Chen Xiaolan, Xu Pusheng, Li Yao, Zhang Weiyi, Song Fan, He Mingguang, Shi Danli
School of Optometry, The Hong Kong Polytechnic University, Kowloon, Hong Kong.
State Key Laboratory of Ophthalmology, Zhongshan Ophthalmic Center, Sun Yat-sen University, Guangdong Provincial Key Laboratory of Ophthalmology and Visual Science, Guangdong Provincial Clinical Research Center for Ocular Diseases, Guangzhou 510060, China.
iScience. 2024 May 17;27(7):110021. doi: 10.1016/j.isci.2024.110021. eCollection 2024 Jul 19.

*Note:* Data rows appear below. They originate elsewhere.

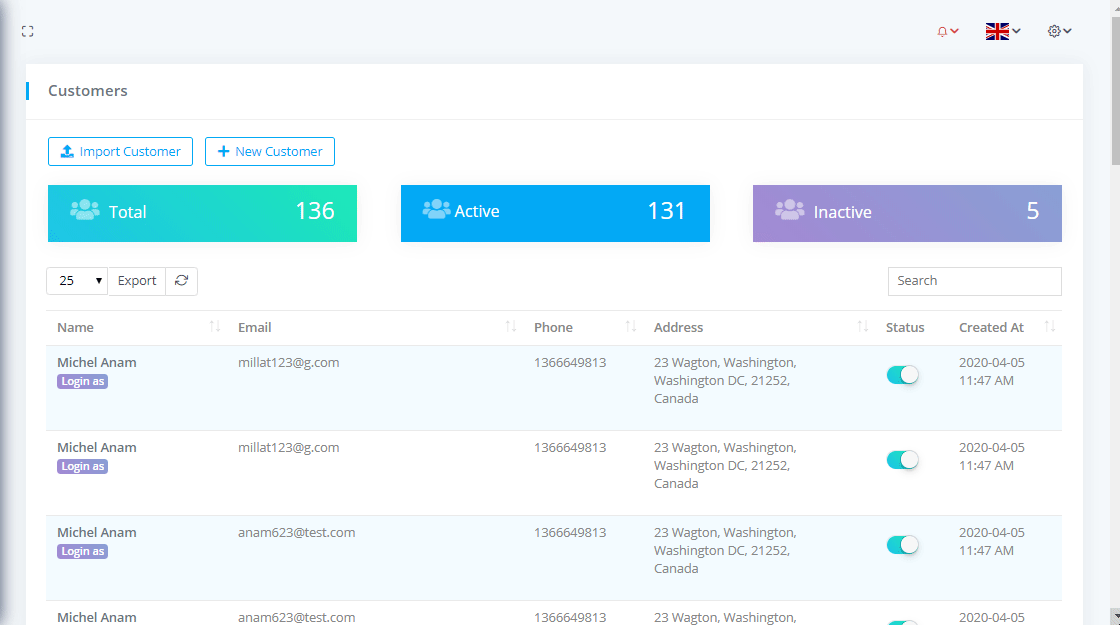The height and width of the screenshot is (625, 1120).
Task: Click the New Customer button
Action: [270, 152]
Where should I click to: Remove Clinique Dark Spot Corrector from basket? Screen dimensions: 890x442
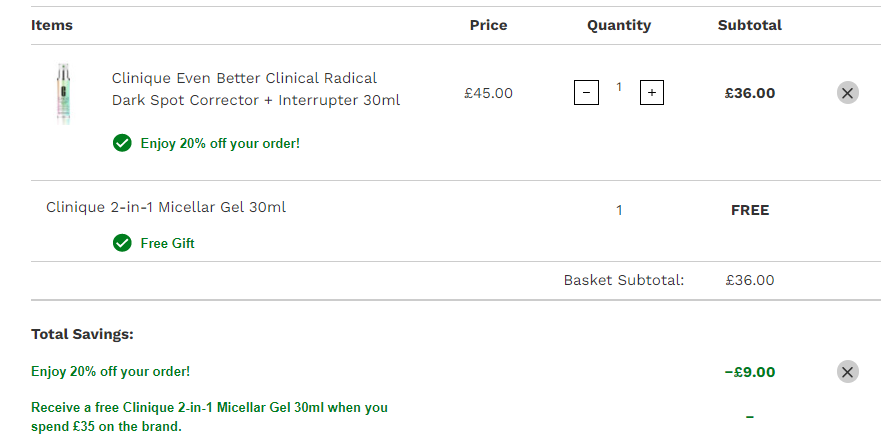point(847,92)
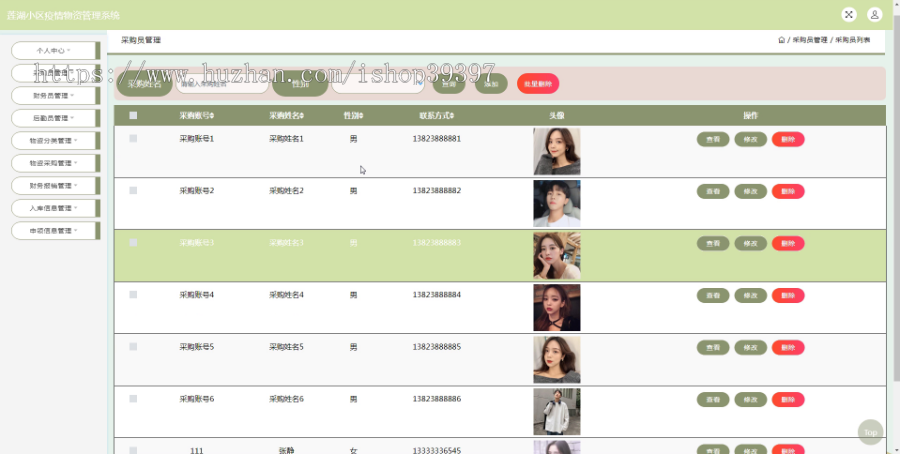Click the 采购姓名 search input field

[223, 84]
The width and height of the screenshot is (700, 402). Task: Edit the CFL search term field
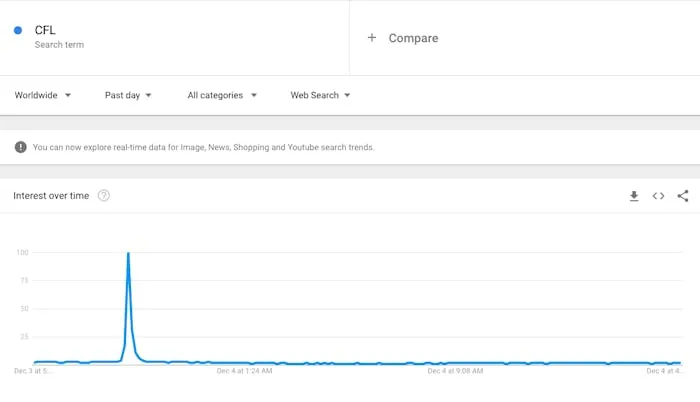(x=174, y=37)
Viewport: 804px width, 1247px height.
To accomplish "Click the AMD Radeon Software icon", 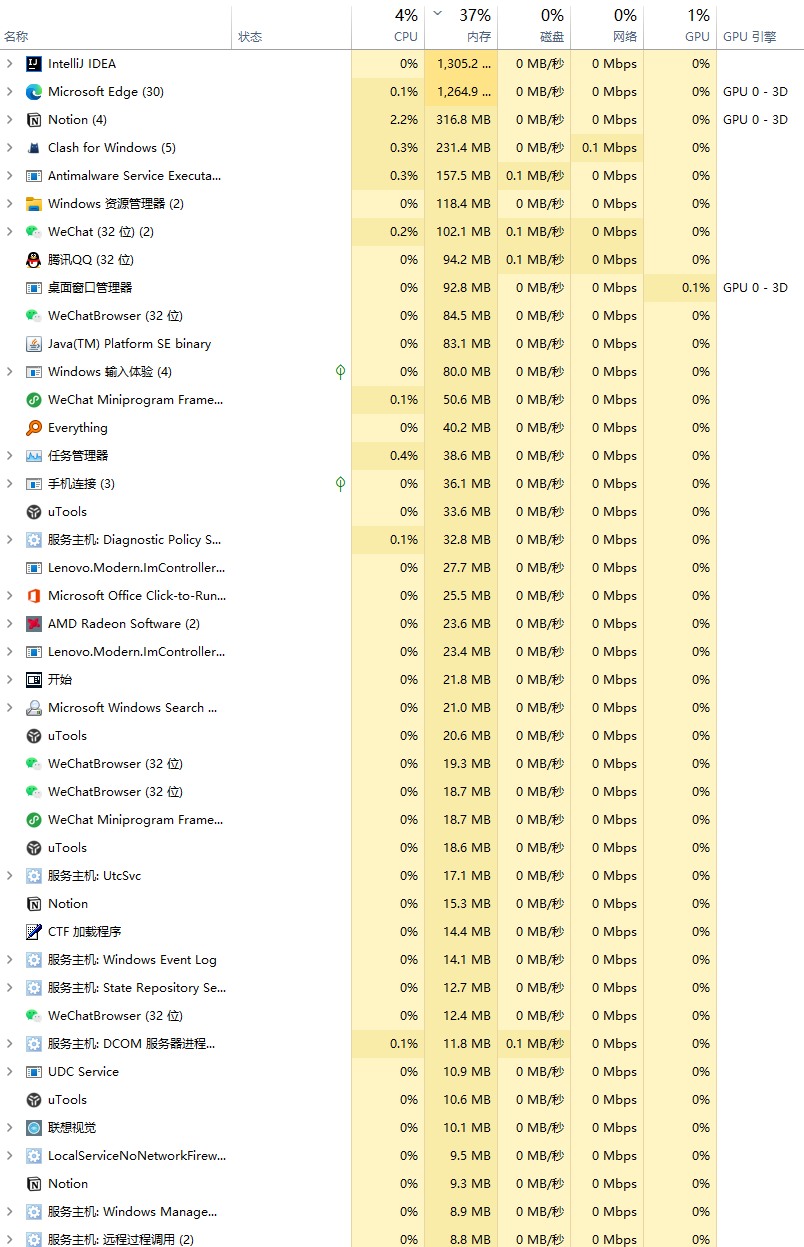I will [34, 623].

Existing automatic analysis of fundus fluorescein angiography (FFA) images faces limitations, including a predetermined set of possible image classifications and being confined to text-based question-answering (QA) approaches. This study aims to address these limitations by developing an end-to-end unified model that utilizes synthetic data to train a visual question-answering model for FFA images. To achieve this, we employed ChatGPT to generate 4,110,581 QA pairs for a large FFA dataset, which encompassed a total of 654,343 FFA images from 9,392 participants. We then fine-tuned the Bootstrapping Language-Image Pre-training (BLIP) framework to enable simultaneous handling of vision and language. The performance of the fine-tuned model (ChatFFA) was thoroughly evaluated through automated and manual assessments, as well as case studies based on an external validation set, demonstrating satisfactory results. In conclusion, our ChatFFA system paves the way for improved efficiency and feasibility in medical imaging analysis by leveraging generative large language models.
现有的眼底荧光血管造影(FFA)图像自动分析面临局限性,包括预定的一组可能的图像分类,并且局限于基于文本的问答(QA)方法。本研究旨在通过开发一种端到端统一模型来解决这些局限性,该模型利用合成数据来训练用于FFA图像的视觉问答模型。为实现这一目标,我们使用ChatGPT为一个大型FFA数据集生成了4,110,581个问答对,该数据集总共包含来自9392名参与者的654,343张FFA图像。然后,我们对自训练语言-图像预训练(BLIP)框架进行了微调,以实现对视觉和语言的同时处理。通过自动和人工评估以及基于外部验证集的案例研究,对微调后的模型(ChatFFA)的性能进行了全面评估,结果令人满意。总之,我们的ChatFFA系统通过利用生成式大语言模型,为提高医学成像分析的效率和可行性铺平了道路。